Cecilia Panti devotes her attention to Grosseteste's cosmology ("Robert Grosseteste's Early Cosmology," 135-165). These writings on cosmology date from his early years as a scholar. She begins by offering her argument for Grosseteste's use of John of Sacrobosco's well-known description of the heavens. Both Grosseteste's De sphera and Sacrobosco's Sphere date from the same years. As for the De universitatis machina ascribed to Grosseteste, Panti draws new data into the discussion to show that it gathers excerpts from different sources by different authors. In a fine example of working with a stemma, Cecilia Panti explains how she set up her edition of De cometis, an early, brief work of Grosseteste. She displays a different mode of analysis and reasoning on the De motu supercelestium.

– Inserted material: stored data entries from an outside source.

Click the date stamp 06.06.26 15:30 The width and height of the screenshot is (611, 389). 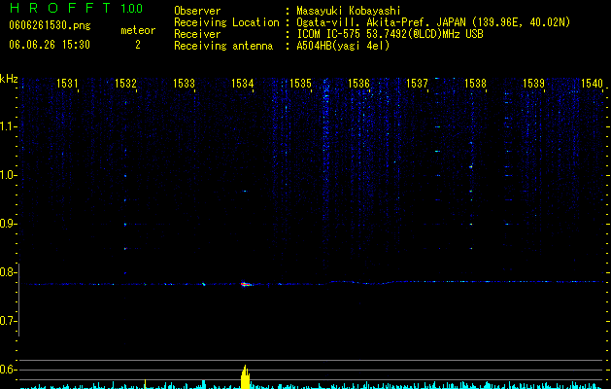tap(50, 45)
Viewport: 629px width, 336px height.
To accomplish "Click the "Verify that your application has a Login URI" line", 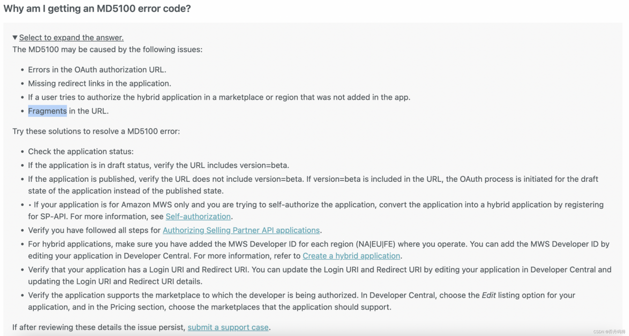I will [x=319, y=270].
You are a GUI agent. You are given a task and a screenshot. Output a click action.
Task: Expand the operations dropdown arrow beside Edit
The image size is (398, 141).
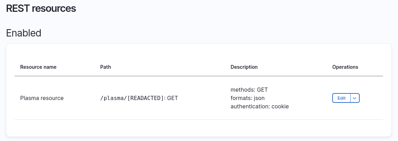coord(354,98)
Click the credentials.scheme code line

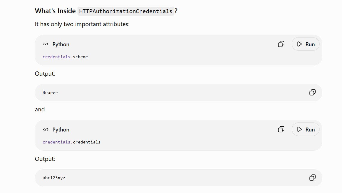coord(65,57)
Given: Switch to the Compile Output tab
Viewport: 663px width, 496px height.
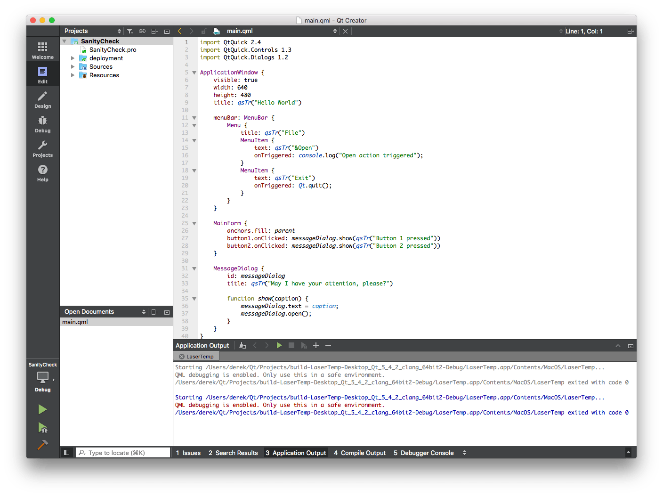Looking at the screenshot, I should tap(359, 453).
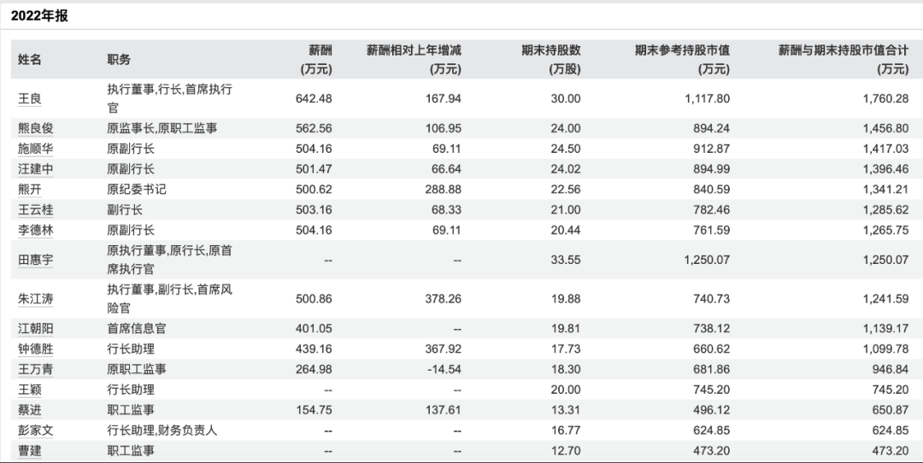The width and height of the screenshot is (923, 463).
Task: Click the 职务 column header
Action: pos(119,60)
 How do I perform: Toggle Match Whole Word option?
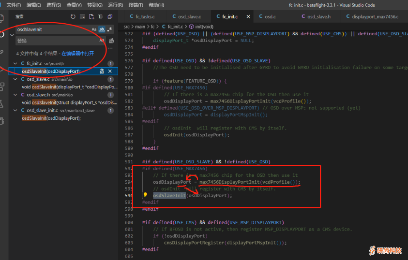point(102,29)
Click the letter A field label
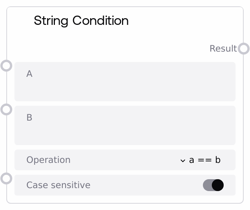The width and height of the screenshot is (250, 210). [x=29, y=74]
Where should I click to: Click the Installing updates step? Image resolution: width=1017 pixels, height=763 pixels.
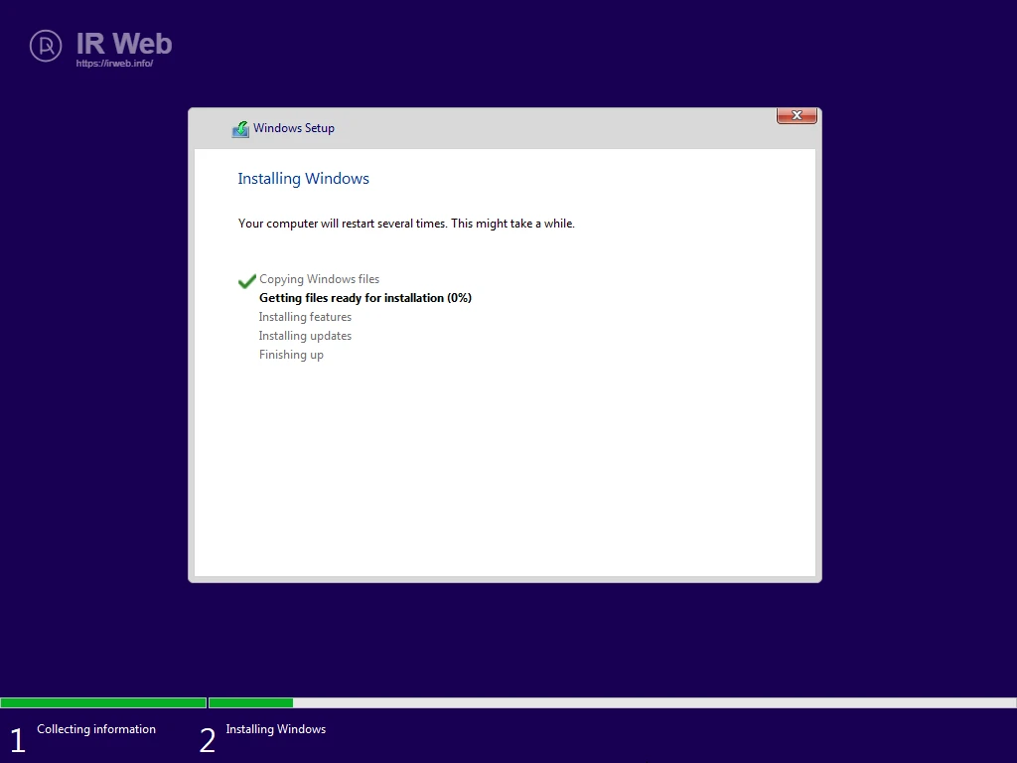pos(305,336)
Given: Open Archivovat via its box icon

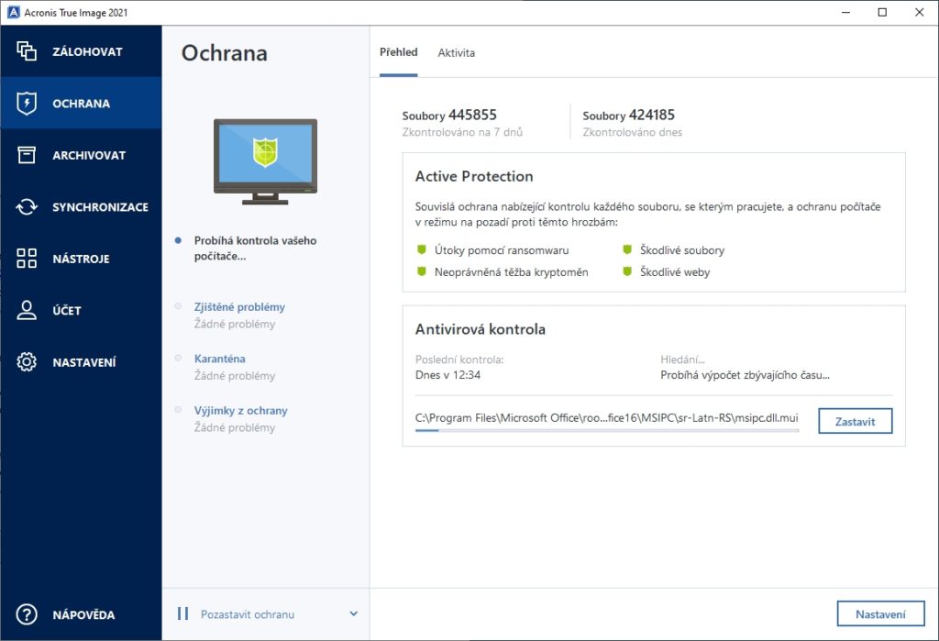Looking at the screenshot, I should coord(27,155).

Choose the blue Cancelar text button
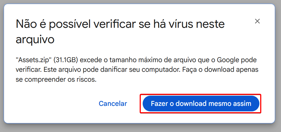tap(113, 104)
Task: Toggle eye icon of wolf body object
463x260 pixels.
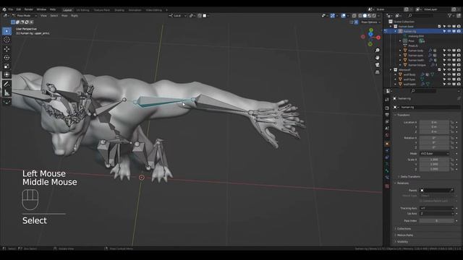Action: click(449, 74)
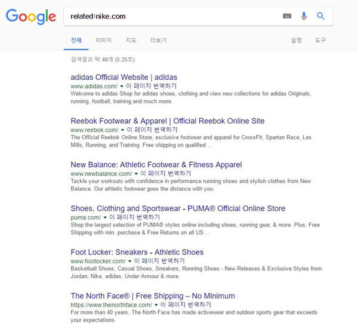Switch to the 지도 tab
The width and height of the screenshot is (358, 324).
[131, 41]
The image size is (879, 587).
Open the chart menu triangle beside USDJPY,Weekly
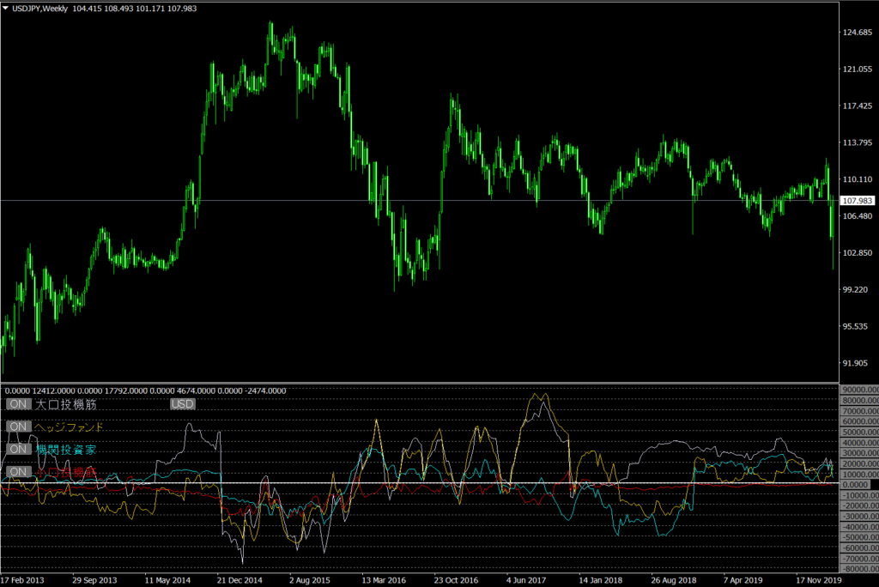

Here she shows that Grosseteste abstracted the text's units from Averroes, seeing as he recognized the cogency of Averroes's argument on circular motion. With time, however, Grosseteste disengaged himself from the natural philosophy to which it belonged, given its disaccord with his Christian perspective. She concludes then that the De motu supercelestium is an early composition of Grosseteste. All of this allows Panti to offer a few remarks on Grosseteste's chronology and in particular on his presence in Paris in the early 1220s.

The articles end with Jennifer Moreton's "On Not Editing Grosseteste" (167-184). Moreton sets out to determine the texts that Robert Grosseteste contributed to the calendar literature of his day and those, though ascribed to him, that he did not; hence the title. The learned of the day wanted to mark time exactly, but the sun and the moon, each caught up in a different dance of the spheres, confounded them. The theological interest in the field derived from the need to fix the time of salvation. To the study Grosseteste contributed the Compotus correctorius as well as some calendar tables. Jennifer Moreton fishes this one piece out of a confused sea of textual flotsam, with clear support from Roger Bacon.

These studies make clear the historical detail that editorial work readily brings to light. No great argument arises out of the detail, but no such argument can do without it.